# M.2 Wlan Karte einbauen?



## dreamdomain (9. August 2017)

Hallo,
kann ich auf mein MB so eine Karte einbauen? Es gibt da einen M.2 WiFi Slot und von der Größe her würde so eine Karte da reinpassen. Es wäre die Intel Dual Band Wlan AC 8265. Also würde das gehen? Ich benutze derzeit einen AVM Ac 430 Wlan Stick und hätte gerne eine schnellere Verbindung. Wäre das Internet dadurch tatsächlich schneller?

Und wie würde das dann mit den Treibern funktionieren?

MB ist ein ASRock X370 Gaming K4


----------



## Spexxos (9. August 2017)

Normalerweise würde ich hier nicht anworten.
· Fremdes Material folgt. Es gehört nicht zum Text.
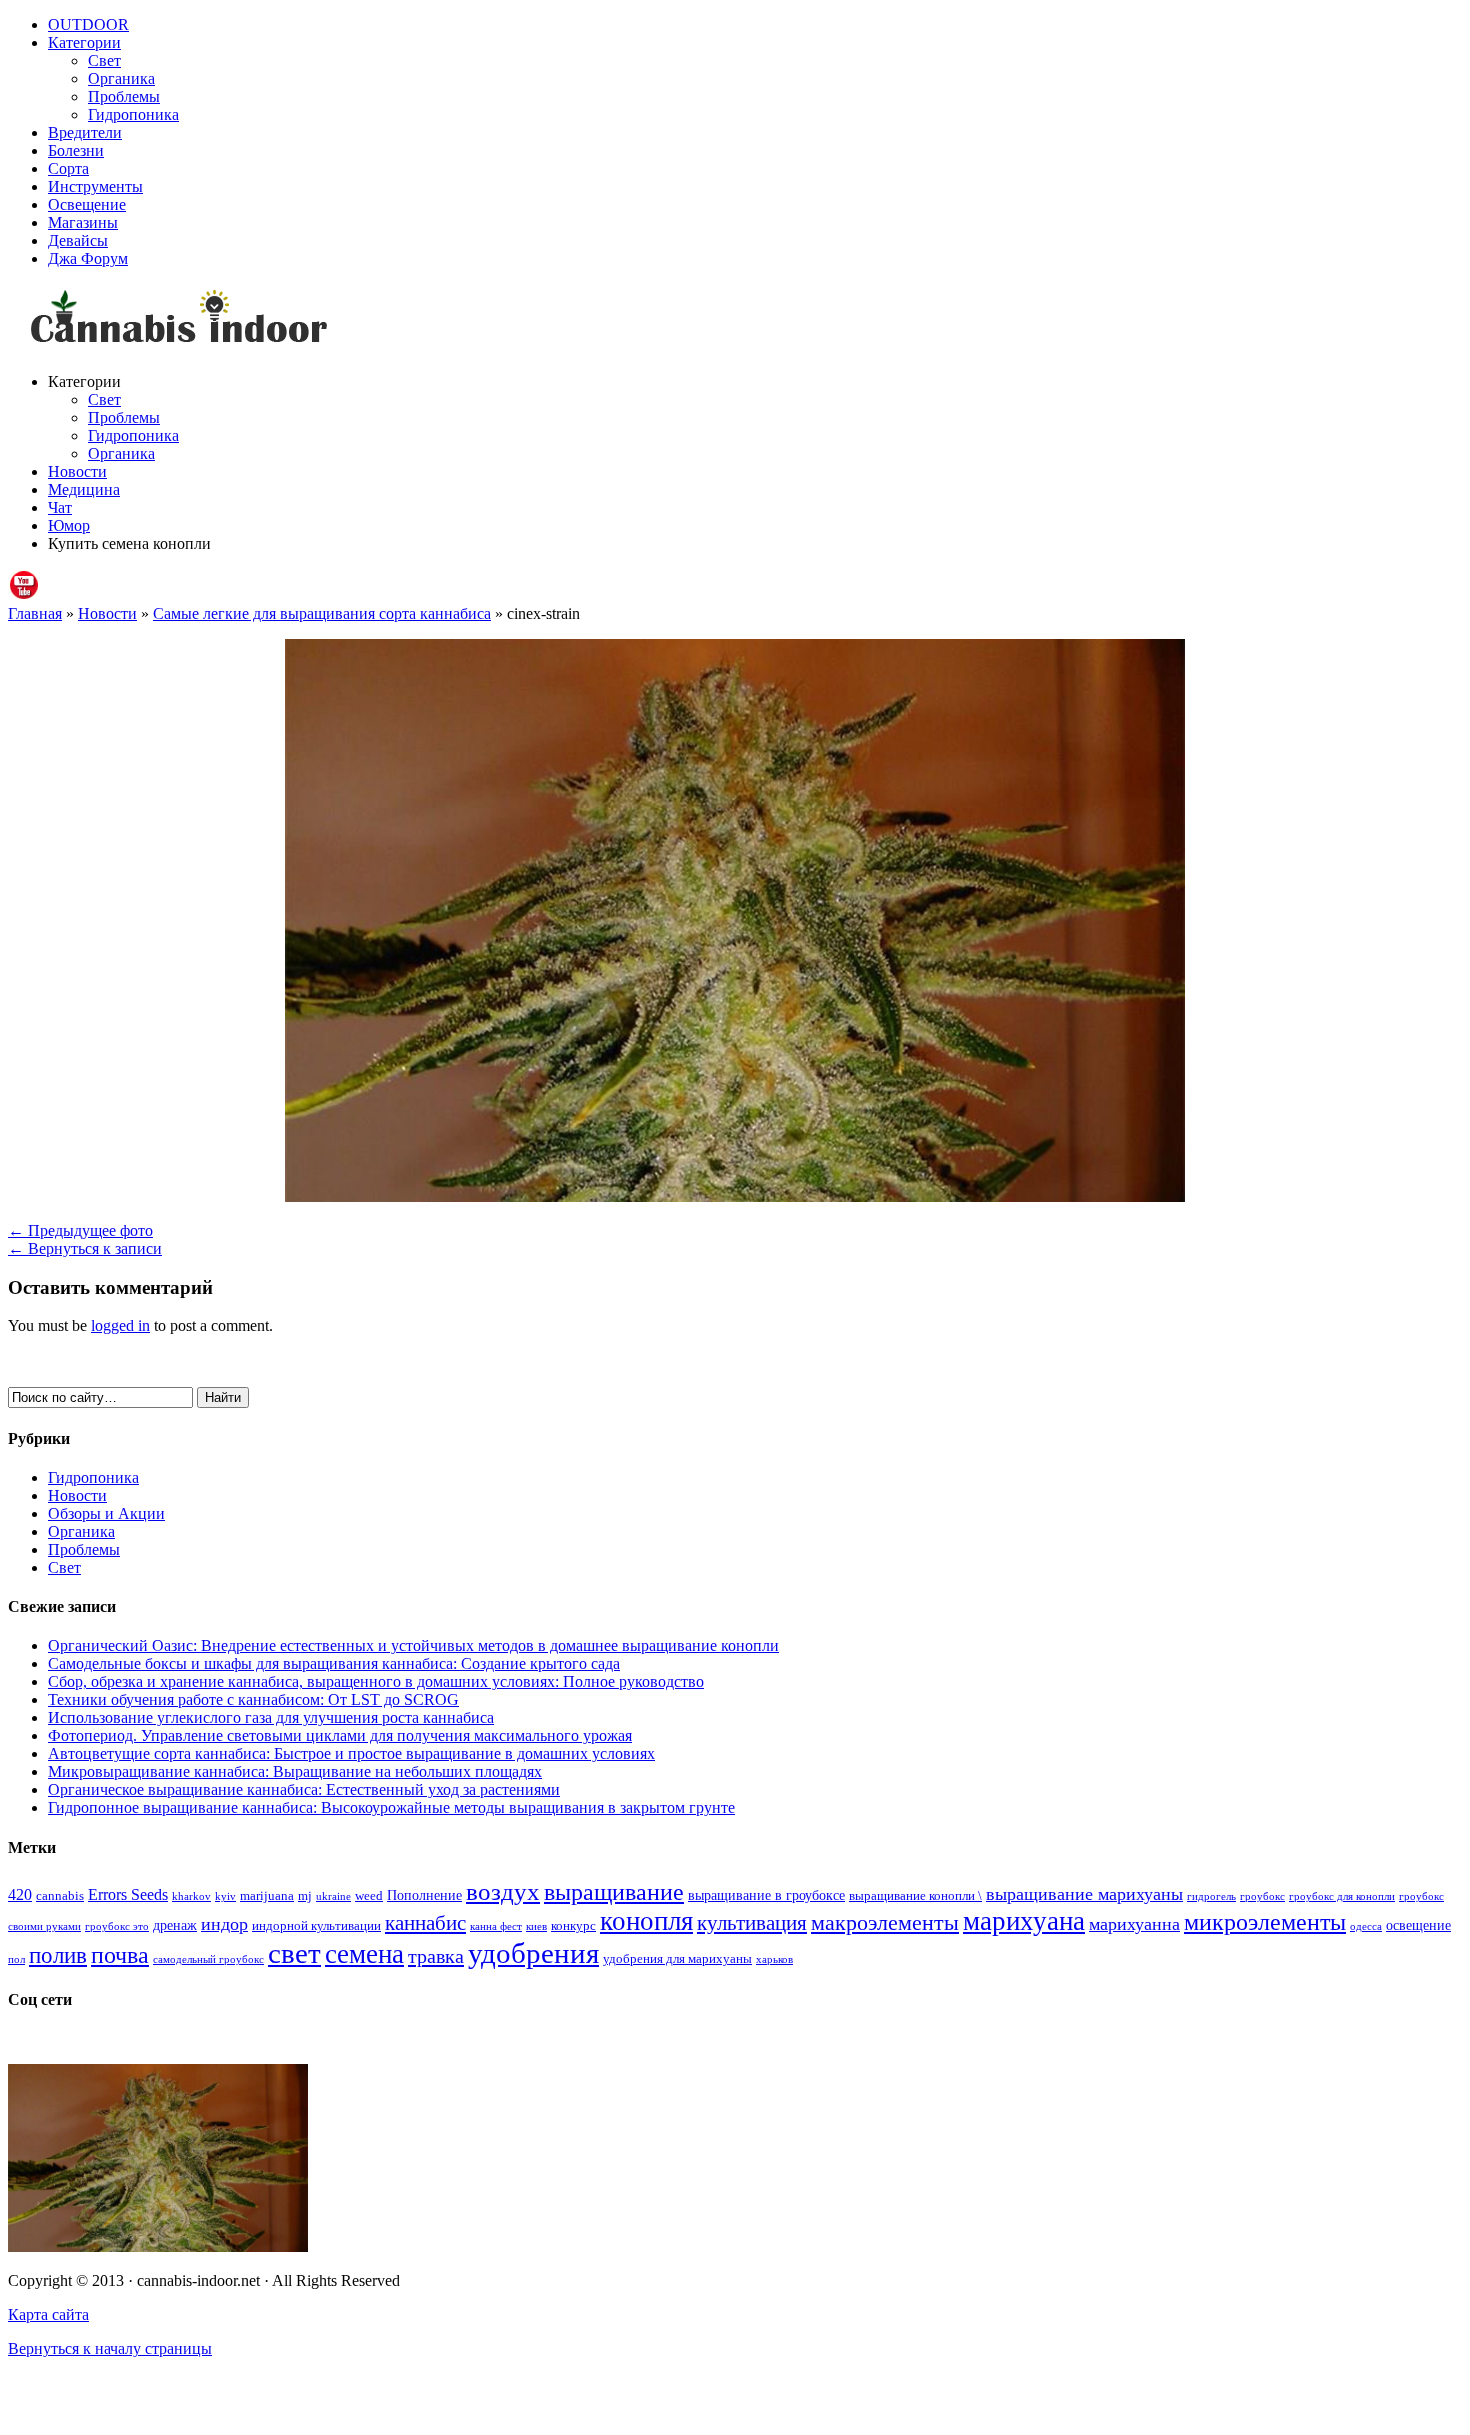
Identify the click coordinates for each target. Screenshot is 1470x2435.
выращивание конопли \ (915, 1896)
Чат (60, 507)
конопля (646, 1921)
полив (58, 1955)
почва (120, 1955)
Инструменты (95, 186)
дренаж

Das ist nämlich überhaupt nicht mein Gebiet, aber da der TE mir per PN ebenfalls diese Frage gestellt hat, gibts meine Antwort hier, für den Fall das ich total falsch liege, kann mich jemand bitte korrigieren. Diese Karte (https://images-na.ssl-images-amazon.com/images/I/413E3rwoSKL.jpg) hat oben zwei Knubbel  AUX und MAIN. Das sollten Anschlüsse für Antennenkabel sein, ohne Antenne hast du damit keinen Empfang. Ich würde mal tippen, das solche Karten eher für Laptops gedacht sind. Also falls du sie einbauen kannst und sie elektrisch kompatibel ist, dann wirst du keinen Empfang haben. Sicherlich gibts irgendwo die entsprechende Antenne, aber ein guter WlanStick tuts doch auch (Deiner ist gut). Bevor du dir Gedanken machst, ob du dein Internet mit derarigten Maßnahmen beschleunigen kannst, solltest du zunächst herausfinden, was dein Vertrag für eine Geschwindigkeit vorsieht. Anschließend misst du dann was bei dir am PC per Wlan ankommt. Außerdem solltest du als Referenz dazu messen was direkt beim Router rauskommt. Idealerweise stöpselst duzu ein LAN Kabel an. Alternativ kannst du dich mit einem WLAN Gerät auch direkt neben den Router stellen. Letzteres liefert allerdings kein unbedigt genaues Ergebnis.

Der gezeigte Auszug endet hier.